2. By connecting a Surface.ByLoft node, we get a version of the original surfaces, as they each remain in their own list as created from the original data structure. 1. In the previous exercise, we were able to use a List.Transpose to create a ribbed structure. This won't work here. A transpose should be used on a two-dimensional list, and since we have a three-dimensional list, an operation of "flipping columns and rows" won't work as easily. Remember, lists are objects, so List.Transpose will flip our lists with out sublists, but won't flip the nurbs curves one list further down in the hierarchy. 1. List.Combine will work better for us here. We want to use List.Map and List.Combine nodes when we get to more complex data structures.
2. Using List.Create as the "combinator", we create a data structure that will work better for us. 1. The data structure still needs to be transposed at one step down on the hierarchy. To do this we'll use List.Map.

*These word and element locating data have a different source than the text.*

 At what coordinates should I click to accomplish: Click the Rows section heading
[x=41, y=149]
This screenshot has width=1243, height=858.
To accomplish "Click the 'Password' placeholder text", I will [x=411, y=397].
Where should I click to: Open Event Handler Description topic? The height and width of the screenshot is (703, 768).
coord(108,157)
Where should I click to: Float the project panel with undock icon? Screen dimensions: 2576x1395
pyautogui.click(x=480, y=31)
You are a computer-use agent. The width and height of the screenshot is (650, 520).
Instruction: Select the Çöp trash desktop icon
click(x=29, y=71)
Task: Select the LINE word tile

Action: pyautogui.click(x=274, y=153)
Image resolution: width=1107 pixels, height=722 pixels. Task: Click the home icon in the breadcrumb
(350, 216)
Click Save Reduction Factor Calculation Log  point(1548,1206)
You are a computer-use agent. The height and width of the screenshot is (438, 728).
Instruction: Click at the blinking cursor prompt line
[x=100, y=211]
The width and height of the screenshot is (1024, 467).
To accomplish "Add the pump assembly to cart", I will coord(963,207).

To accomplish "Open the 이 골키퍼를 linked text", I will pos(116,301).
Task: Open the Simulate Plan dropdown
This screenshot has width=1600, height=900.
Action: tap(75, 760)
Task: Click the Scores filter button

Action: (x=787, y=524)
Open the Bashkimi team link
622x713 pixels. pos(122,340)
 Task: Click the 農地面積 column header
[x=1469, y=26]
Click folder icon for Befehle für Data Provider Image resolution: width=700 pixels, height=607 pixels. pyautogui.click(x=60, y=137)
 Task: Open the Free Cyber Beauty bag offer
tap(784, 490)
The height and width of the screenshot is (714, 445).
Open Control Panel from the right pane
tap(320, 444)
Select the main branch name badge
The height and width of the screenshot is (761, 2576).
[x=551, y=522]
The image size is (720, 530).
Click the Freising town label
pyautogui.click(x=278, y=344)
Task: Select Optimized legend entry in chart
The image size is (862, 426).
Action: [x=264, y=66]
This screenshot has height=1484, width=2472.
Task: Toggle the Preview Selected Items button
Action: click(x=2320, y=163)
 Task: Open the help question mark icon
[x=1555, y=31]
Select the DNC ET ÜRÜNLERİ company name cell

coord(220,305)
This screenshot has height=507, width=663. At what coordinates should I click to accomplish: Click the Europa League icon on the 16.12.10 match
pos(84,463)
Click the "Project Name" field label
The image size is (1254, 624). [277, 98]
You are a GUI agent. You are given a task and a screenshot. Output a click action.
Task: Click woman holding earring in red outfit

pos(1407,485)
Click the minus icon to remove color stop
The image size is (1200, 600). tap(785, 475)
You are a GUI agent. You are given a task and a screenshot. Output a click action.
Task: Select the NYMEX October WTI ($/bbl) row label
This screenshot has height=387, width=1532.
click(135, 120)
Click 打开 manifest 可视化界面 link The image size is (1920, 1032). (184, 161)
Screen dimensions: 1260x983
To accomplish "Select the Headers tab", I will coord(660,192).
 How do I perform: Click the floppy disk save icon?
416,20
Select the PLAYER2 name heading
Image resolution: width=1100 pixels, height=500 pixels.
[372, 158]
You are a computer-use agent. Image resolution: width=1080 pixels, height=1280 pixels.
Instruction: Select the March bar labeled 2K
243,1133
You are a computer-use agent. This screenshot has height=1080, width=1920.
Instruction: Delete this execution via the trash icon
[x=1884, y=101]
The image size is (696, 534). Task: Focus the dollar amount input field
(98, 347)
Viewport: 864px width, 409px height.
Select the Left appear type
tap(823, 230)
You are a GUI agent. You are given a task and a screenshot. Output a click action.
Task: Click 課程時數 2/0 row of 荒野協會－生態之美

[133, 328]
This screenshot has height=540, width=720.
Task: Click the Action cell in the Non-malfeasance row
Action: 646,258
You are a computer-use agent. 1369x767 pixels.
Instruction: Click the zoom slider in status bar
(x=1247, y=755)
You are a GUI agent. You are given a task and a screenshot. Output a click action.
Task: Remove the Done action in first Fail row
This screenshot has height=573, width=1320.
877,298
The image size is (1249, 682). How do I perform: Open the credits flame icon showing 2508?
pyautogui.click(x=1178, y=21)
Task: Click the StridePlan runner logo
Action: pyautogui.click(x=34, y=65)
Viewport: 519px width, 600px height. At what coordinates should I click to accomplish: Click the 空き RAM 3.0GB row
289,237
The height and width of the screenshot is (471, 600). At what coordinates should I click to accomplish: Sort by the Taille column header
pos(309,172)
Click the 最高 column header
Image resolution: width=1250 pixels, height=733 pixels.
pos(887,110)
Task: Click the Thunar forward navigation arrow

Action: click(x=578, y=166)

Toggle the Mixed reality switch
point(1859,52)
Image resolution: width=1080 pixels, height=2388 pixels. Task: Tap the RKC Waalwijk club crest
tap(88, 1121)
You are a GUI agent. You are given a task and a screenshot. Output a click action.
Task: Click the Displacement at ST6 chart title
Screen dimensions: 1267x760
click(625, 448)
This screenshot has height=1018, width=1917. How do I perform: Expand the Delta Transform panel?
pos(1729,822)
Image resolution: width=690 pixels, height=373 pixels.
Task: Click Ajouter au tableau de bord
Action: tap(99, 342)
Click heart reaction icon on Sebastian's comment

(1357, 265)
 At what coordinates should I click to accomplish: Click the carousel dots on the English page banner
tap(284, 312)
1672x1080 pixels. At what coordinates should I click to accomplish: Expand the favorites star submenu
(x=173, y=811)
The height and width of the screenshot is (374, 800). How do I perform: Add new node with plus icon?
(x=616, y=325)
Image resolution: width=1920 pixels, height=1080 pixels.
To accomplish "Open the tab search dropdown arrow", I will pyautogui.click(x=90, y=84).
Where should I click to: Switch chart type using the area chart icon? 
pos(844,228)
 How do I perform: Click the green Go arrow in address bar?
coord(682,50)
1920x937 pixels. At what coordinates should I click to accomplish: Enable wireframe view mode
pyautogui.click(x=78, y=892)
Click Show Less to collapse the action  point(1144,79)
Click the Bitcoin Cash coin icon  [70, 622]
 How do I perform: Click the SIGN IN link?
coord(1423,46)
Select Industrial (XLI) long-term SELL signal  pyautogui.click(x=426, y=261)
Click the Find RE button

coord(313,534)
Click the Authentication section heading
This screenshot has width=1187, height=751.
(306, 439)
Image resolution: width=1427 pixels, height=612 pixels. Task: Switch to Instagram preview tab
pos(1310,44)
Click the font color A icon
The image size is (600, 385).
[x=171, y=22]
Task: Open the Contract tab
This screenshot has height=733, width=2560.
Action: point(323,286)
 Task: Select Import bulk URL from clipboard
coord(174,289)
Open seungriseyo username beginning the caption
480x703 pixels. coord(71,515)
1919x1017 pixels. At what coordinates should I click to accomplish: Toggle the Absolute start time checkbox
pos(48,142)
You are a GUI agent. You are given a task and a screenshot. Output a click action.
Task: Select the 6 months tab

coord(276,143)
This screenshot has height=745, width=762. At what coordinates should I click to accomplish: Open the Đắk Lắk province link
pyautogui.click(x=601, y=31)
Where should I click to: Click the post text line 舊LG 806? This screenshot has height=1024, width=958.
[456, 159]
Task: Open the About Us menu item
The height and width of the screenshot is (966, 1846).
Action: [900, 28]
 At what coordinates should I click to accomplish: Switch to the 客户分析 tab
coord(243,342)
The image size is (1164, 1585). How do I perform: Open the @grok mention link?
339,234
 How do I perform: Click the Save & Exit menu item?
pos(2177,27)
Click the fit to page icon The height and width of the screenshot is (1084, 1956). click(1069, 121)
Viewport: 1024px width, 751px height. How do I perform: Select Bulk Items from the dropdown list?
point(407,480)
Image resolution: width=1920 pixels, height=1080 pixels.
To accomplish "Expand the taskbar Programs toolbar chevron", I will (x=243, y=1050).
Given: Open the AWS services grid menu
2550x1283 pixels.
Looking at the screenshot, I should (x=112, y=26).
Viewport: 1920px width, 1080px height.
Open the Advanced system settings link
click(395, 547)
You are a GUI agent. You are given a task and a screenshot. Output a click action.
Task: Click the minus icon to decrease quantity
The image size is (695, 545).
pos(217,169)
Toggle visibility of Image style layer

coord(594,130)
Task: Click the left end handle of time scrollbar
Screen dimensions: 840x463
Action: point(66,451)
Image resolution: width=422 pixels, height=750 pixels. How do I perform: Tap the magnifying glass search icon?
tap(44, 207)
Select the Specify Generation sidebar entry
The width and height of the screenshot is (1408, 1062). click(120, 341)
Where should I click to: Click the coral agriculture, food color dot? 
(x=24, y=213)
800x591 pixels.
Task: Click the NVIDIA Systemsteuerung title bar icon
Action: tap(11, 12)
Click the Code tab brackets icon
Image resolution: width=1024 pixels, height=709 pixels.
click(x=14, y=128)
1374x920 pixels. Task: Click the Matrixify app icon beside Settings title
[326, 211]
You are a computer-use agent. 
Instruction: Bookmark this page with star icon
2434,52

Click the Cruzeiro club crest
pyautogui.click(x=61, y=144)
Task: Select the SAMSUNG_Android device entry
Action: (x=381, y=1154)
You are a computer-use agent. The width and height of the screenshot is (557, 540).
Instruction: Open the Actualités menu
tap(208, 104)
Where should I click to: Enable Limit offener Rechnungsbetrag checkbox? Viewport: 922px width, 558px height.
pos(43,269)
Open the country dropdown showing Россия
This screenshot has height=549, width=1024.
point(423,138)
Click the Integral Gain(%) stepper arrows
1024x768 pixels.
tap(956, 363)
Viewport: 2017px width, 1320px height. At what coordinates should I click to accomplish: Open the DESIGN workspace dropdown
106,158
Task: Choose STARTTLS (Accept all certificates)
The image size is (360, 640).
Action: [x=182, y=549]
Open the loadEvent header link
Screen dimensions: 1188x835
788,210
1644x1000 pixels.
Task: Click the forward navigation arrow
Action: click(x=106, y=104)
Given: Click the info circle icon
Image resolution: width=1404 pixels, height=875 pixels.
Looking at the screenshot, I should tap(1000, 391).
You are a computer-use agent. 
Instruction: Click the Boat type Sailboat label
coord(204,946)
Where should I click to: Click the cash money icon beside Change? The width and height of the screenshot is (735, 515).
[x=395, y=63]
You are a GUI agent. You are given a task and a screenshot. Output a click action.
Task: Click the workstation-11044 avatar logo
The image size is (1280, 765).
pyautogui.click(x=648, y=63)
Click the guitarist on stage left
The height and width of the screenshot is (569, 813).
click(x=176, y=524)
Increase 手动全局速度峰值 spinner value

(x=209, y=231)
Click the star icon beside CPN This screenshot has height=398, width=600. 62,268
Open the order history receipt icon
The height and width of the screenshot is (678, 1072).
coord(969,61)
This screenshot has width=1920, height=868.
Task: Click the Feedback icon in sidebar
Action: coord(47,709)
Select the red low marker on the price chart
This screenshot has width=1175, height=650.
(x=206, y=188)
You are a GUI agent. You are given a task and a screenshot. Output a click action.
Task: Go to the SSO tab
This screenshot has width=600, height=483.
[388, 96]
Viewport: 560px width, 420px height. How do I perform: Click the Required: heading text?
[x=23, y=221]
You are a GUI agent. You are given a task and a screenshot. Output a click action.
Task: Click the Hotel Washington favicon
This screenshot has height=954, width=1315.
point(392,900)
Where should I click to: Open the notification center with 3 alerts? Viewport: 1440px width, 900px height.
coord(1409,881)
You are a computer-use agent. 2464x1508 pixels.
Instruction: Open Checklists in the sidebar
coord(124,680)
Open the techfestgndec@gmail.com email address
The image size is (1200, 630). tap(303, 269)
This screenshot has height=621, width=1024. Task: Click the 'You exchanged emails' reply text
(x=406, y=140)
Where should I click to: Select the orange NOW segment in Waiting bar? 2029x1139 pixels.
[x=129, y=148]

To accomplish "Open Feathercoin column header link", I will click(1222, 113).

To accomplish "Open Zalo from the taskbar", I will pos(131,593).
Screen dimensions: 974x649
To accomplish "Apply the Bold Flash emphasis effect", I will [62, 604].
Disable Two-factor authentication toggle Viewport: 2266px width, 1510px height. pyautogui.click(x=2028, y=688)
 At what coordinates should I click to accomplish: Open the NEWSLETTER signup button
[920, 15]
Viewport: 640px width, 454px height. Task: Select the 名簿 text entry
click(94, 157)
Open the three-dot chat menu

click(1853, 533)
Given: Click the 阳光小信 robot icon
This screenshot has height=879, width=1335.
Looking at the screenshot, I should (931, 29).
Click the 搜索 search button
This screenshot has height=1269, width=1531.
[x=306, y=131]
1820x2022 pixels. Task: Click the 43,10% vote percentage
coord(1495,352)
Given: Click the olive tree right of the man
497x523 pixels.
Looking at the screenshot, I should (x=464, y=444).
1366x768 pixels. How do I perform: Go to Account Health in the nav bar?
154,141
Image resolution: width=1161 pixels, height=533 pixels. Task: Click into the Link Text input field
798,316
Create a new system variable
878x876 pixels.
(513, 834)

This is working like List.Combine, except with one input list, rather than two or more.
2. The function we'll apply to List.Map is List.Transpose, which will flip the columns and rows of the sublists within our main list. 1. Finally, we can loft the nurbs curves together with a proper data hierarchy, giving us a ribbed structure. 1. Let's add some depth to the geometry with a Surface.Thicken node. 1. It'll be nice to add a surface backing two this structure, so we'll use List.GetItemAtIndex to select the back surface from the lofted surfaces from the previous steps. 1. And thickening these selected surfaces, our articulation is complete. Not the most comfortable rocking chair ever, but it's got a lot of data going on. Last step, let's reverse the direction of the striated members. As we used transpose in the previous exercise, we'll do something similar here.

1. Since we have one more tier to the hierarchy, so we need to use List.Map with a List.Tranpose function to change the direction of our nurbs curves. 1. We may want to increase the number of treads, so we can change the code block to
``````0..1..#20;
0..1..#10;
`````` The first version of the rocking chair was sleek, so our second model offers an off-road, sport-utility version of recumbency.